Inchiesta sulla polizia
Un’indagine sulle accuse di tortura e maltrattamento da parte delle forze dell’ordine in Bielorussia: a chiederla l’Alto commissario Onu per i diritti umani, Michelle Bachelet, al Consiglio delle Nazioni Unite riunito a Ginevra. “Per il ripristino della pace sociale nel Paese – ha sottolineato – è necessario intervenire contro la violenta repressione delle manifestazioni pacifiche”.
Salvate i bambini
Grido d’allarme delle associazioni umanitarie dopo gli incendi nel campo profughi di Lesbo. Il servizio di Fabio Piccolino.
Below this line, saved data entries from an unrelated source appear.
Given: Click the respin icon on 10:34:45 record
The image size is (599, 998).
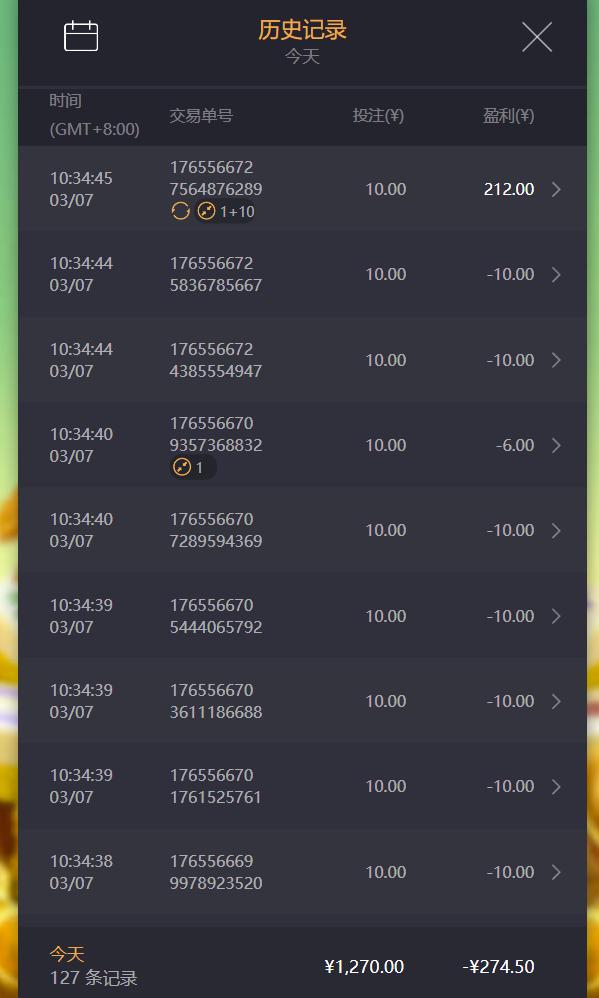Looking at the screenshot, I should click(181, 211).
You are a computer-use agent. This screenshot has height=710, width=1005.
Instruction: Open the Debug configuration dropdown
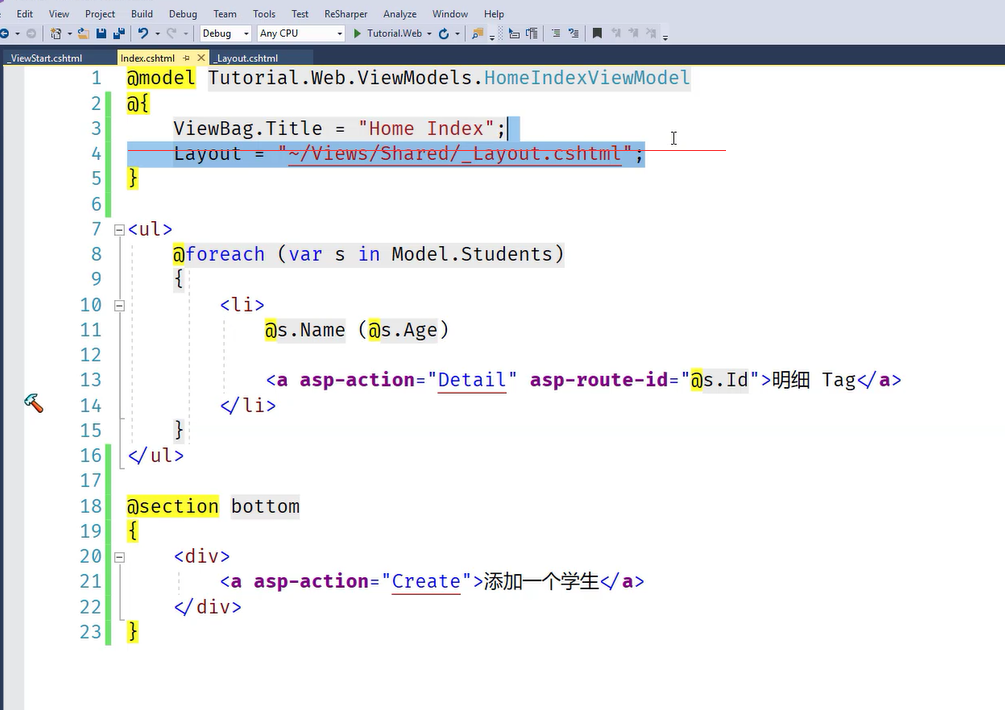coord(224,34)
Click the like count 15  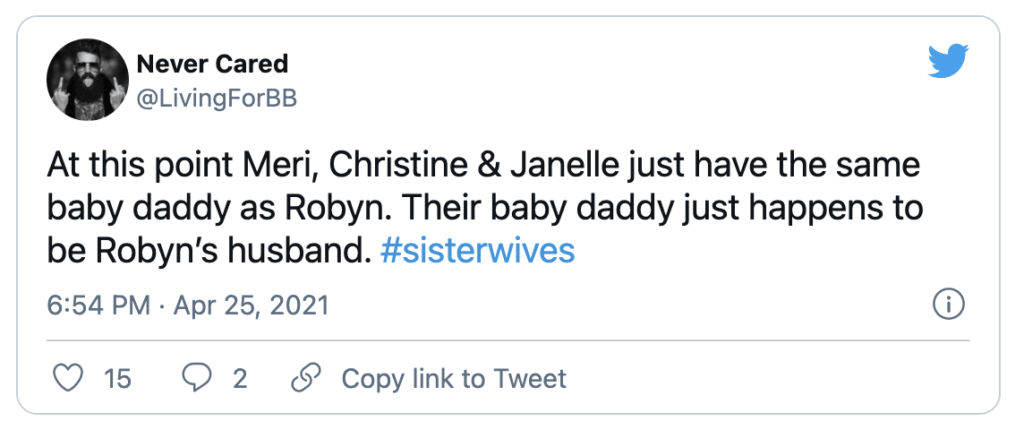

Un appello per raccogliere 1,17 milioni di dollari per rispondere ai bisogni immediati e a lungo termine dei 4.200 bambini e delle loro famiglie nel campo di Moria. Lo ha lanciato l’Unicef dopo il doppio incendio che ha colpito la struttura sull’isola di Lesbo, in Grecia. La situazione, di per sé drammatica, è resa più complicata dall’emergenza sanitaria da Coronavirus perché per i migranti è ancora più difficile mantenere il distanziamento, procurarsi prodotti disinfettanti e avere accesso all’acqua. Inoltre la tensione è alta perché gli abitanti dell’isola temono che i profughi del campo possano diffondere l’epidemia.